No artigo sobre o Chade, pegue o trecho que começa em "Hoje, no entanto, passou" e termina em "a esta causa." e escreva de novo, substituindo "porto-seguro" por "abrigo".

Artigo>
◇ ◇ ◇ ◇ ◇ ◇ ◇
O brasileiro
Bernardo dos Santos distribui kits de ajuda emergencial para pessoas deslocadas
pelo Boko Haram. que se encontram no Lago Chade. Foto: ACNUR Chade
No Chade,
brasileiro descreve sua experiência no auxílio a mais de 400 mil refugiados
Após
uma sequência de tensões políticas e guerras civis, o Chade finalmente parece
desfrutar da paz. No país há quatro meses, o brasileiro Bernardo dos Santos, do
ACNUR, conta os impactos dos conflitos nos países vizinhos à estabilidade da
nação e como as ofensivas do Boko Haram intensificaram a chegada de refugiados
ao país.
Ao leste,
o Sudão. Ao norte, a Líbia. Ao sul, a República Centro-Africana. E no sudeste,
a Nigéria. No meio de todas essas crises se encontra o Chade, um país sem
acesso ao mar e considerado um dos menos desenvolvidos do mundo. Diferente de
seus vizinhos, desde 2008 o país vive um período de harmonia, marcado por forte
crescimento econômico, graças à exploração de petróleo.
Em menos
de uma década, a nação se reinventou. Desde sua independência, em 11 de agosto
de 1960, viveu uma sucessão de guerras civis e disputas de poder inter-religiosas.
Hoje, no entanto, passou a representar um porto-seguro para 452.897 refugiados
da região, segundo os números oficiais do Alto Comissariado da ONU para os
Refugiados (ACNUR). Quem conta é o brasileiro Bernardo dos Santos, que há
quatro meses trabalha no país ajudando a dar visibilidade a esta causa.
Na área de
relações externas do ACNUR no Chade, Bernardo traduz em palavras o trabalho
árduo realizado em campo com o objetivo de angariar apoio político e financeiro
para as operações humanitárias. Em seu dia a dia reúne dados e especificações
técnicas para convertê-los em “uma linguagem facilmente compreensível para o
público em geral e para as autoridades engajadas”, explica.
◇ ◇ ◇ ◇ ◇ ◇ ◇
Dados de apoio>
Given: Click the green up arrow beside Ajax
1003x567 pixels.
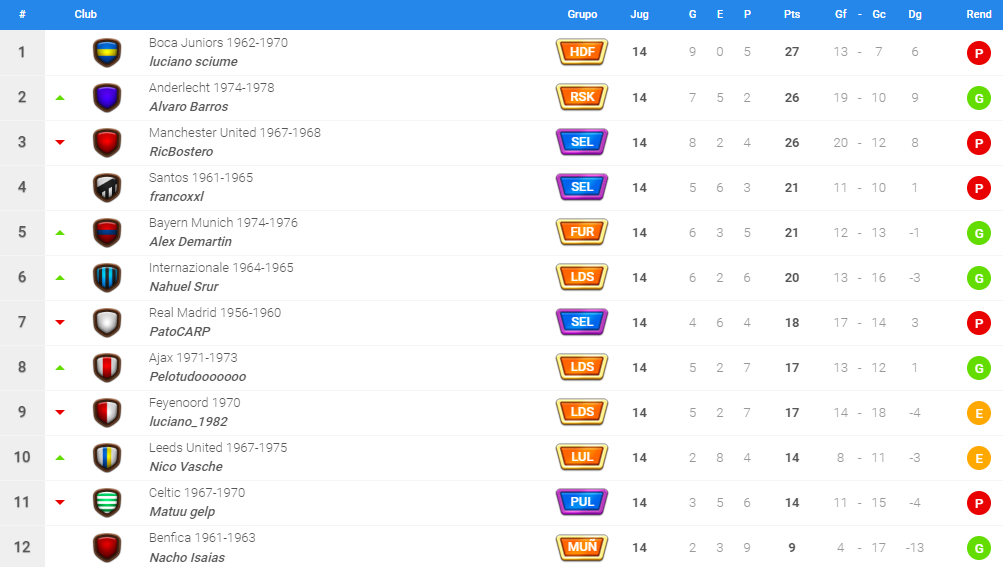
◇ ◇ ◇ ◇ ◇ ◇ ◇
Resposta>
Hoje, no entanto, passou a representar um abrigo para 452.897 refugiados
da região, segundo os números oficiais do Alto Comissariado da ONU para os
Refugiados (ACNUR). Quem conta é o brasileiro Bernardo dos Santos, que há
quatro meses trabalha no país ajudando a dar visibilidade a esta causa.